(Saved entries)
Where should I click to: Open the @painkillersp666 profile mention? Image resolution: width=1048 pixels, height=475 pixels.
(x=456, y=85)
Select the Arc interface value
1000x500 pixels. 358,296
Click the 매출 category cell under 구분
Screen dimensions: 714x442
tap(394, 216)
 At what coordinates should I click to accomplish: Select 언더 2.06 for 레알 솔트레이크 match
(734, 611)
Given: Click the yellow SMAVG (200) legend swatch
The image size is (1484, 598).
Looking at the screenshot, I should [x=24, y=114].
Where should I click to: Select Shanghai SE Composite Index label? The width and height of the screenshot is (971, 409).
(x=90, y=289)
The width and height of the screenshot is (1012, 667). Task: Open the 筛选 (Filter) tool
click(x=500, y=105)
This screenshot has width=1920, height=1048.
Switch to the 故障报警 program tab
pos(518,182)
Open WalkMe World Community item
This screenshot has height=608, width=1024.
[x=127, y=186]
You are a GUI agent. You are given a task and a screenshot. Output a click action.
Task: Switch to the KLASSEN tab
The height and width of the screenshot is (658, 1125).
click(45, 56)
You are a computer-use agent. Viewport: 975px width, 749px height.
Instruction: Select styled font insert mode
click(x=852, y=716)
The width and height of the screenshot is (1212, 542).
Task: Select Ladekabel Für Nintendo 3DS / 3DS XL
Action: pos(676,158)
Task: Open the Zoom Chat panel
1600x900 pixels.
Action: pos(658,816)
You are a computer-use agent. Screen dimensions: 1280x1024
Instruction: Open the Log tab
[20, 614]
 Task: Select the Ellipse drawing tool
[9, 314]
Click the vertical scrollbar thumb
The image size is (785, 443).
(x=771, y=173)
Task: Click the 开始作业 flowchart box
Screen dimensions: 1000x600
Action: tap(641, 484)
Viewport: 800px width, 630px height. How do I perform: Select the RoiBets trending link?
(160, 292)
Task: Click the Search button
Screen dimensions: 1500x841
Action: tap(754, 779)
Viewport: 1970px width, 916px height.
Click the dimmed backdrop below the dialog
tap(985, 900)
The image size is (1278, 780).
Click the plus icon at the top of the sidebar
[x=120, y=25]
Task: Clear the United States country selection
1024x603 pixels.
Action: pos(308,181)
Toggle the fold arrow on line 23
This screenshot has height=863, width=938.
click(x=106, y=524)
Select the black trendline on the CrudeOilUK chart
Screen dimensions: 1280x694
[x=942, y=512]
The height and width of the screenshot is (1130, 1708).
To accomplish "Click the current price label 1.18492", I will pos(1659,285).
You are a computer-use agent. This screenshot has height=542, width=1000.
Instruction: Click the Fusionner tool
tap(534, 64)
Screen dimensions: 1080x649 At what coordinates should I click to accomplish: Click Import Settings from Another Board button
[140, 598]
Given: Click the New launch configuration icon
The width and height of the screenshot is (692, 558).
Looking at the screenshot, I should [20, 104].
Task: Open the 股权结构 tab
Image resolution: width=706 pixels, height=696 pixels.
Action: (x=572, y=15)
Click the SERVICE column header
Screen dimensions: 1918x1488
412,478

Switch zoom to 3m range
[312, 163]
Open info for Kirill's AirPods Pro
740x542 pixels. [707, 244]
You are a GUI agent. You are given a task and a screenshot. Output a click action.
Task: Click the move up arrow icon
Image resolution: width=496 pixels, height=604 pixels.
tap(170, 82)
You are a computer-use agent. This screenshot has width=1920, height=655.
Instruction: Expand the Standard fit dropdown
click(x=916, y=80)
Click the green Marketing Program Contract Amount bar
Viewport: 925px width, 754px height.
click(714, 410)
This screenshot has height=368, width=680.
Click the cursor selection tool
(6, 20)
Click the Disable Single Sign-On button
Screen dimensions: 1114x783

*WHAT IS NEEDED*. Reply with the complete records, restated exactly.

*ANSWER FOR THIS EXERCISE*.
Where should I click to: Open the @painkillersp666 profile mention? Image resolution: width=1048 pixels, height=475 pixels.
(x=456, y=85)
Select the Arc interface value
1000x500 pixels. 358,296
Click the 매출 category cell under 구분
Screen dimensions: 714x442
tap(394, 216)
 At what coordinates should I click to accomplish: Select 언더 2.06 for 레알 솔트레이크 match
(734, 611)
Given: Click the yellow SMAVG (200) legend swatch
The image size is (1484, 598).
Looking at the screenshot, I should [x=24, y=114].
Where should I click to: Select Shanghai SE Composite Index label? The width and height of the screenshot is (971, 409).
(x=90, y=289)
The width and height of the screenshot is (1012, 667). Task: Open the 筛选 (Filter) tool
click(x=500, y=105)
This screenshot has width=1920, height=1048.
Switch to the 故障报警 program tab
pos(518,182)
Open WalkMe World Community item
This screenshot has height=608, width=1024.
[x=127, y=186]
You are a GUI agent. You are given a task and a screenshot. Output a click action.
Task: Switch to the KLASSEN tab
The height and width of the screenshot is (658, 1125).
click(45, 56)
You are a computer-use agent. Viewport: 975px width, 749px height.
Instruction: Select styled font insert mode
click(x=852, y=716)
The width and height of the screenshot is (1212, 542).
Task: Select Ladekabel Für Nintendo 3DS / 3DS XL
Action: pos(676,158)
Task: Open the Zoom Chat panel
1600x900 pixels.
Action: pos(658,816)
You are a computer-use agent. Screen dimensions: 1280x1024
Instruction: Open the Log tab
[20, 614]
 Task: Select the Ellipse drawing tool
[9, 314]
Click the vertical scrollbar thumb
The image size is (785, 443).
(x=771, y=173)
Task: Click the 开始作业 flowchart box
Screen dimensions: 1000x600
Action: tap(641, 484)
Viewport: 800px width, 630px height. How do I perform: Select the RoiBets trending link?
(160, 292)
Task: Click the Search button
Screen dimensions: 1500x841
Action: tap(754, 779)
Viewport: 1970px width, 916px height.
Click the dimmed backdrop below the dialog
tap(985, 900)
The image size is (1278, 780).
Click the plus icon at the top of the sidebar
[x=120, y=25]
Task: Clear the United States country selection
1024x603 pixels.
Action: pos(308,181)
Toggle the fold arrow on line 23
This screenshot has height=863, width=938.
click(x=106, y=524)
Select the black trendline on the CrudeOilUK chart
Screen dimensions: 1280x694
[x=942, y=512]
The height and width of the screenshot is (1130, 1708).
To accomplish "Click the current price label 1.18492", I will pos(1659,285).
You are a computer-use agent. This screenshot has height=542, width=1000.
Instruction: Click the Fusionner tool
tap(534, 64)
Screen dimensions: 1080x649 At what coordinates should I click to accomplish: Click Import Settings from Another Board button
[140, 598]
Given: Click the New launch configuration icon
The width and height of the screenshot is (692, 558).
Looking at the screenshot, I should [20, 104].
Task: Open the 股权结构 tab
Image resolution: width=706 pixels, height=696 pixels.
Action: (x=572, y=15)
Click the SERVICE column header
Screen dimensions: 1918x1488
412,478

Switch zoom to 3m range
[312, 163]
Open info for Kirill's AirPods Pro
740x542 pixels. [707, 244]
You are a GUI agent. You are given a task and a screenshot. Output a click action.
Task: Click the move up arrow icon
Image resolution: width=496 pixels, height=604 pixels.
tap(170, 82)
You are a computer-use agent. This screenshot has width=1920, height=655.
Instruction: Expand the Standard fit dropdown
click(x=916, y=80)
Click the green Marketing Program Contract Amount bar
Viewport: 925px width, 754px height.
click(714, 410)
This screenshot has height=368, width=680.
Click the cursor selection tool
(6, 20)
Click the Disable Single Sign-On button
Screen dimensions: 1114x783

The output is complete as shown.